--- THE INPUT Enclosed Below ---
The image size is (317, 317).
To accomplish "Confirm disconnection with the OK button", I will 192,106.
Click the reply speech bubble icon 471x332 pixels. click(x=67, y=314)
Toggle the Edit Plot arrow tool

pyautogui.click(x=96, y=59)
--- End of Enclosed THE INPUT ---
Every word of every entry must be returned as it appears.

_EXERCISE ANSWER_
The image size is (317, 317).
To accomplish "Confirm disconnection with the OK button", I will 192,106.
Click the reply speech bubble icon 471x332 pixels. click(x=67, y=314)
Toggle the Edit Plot arrow tool

pyautogui.click(x=96, y=59)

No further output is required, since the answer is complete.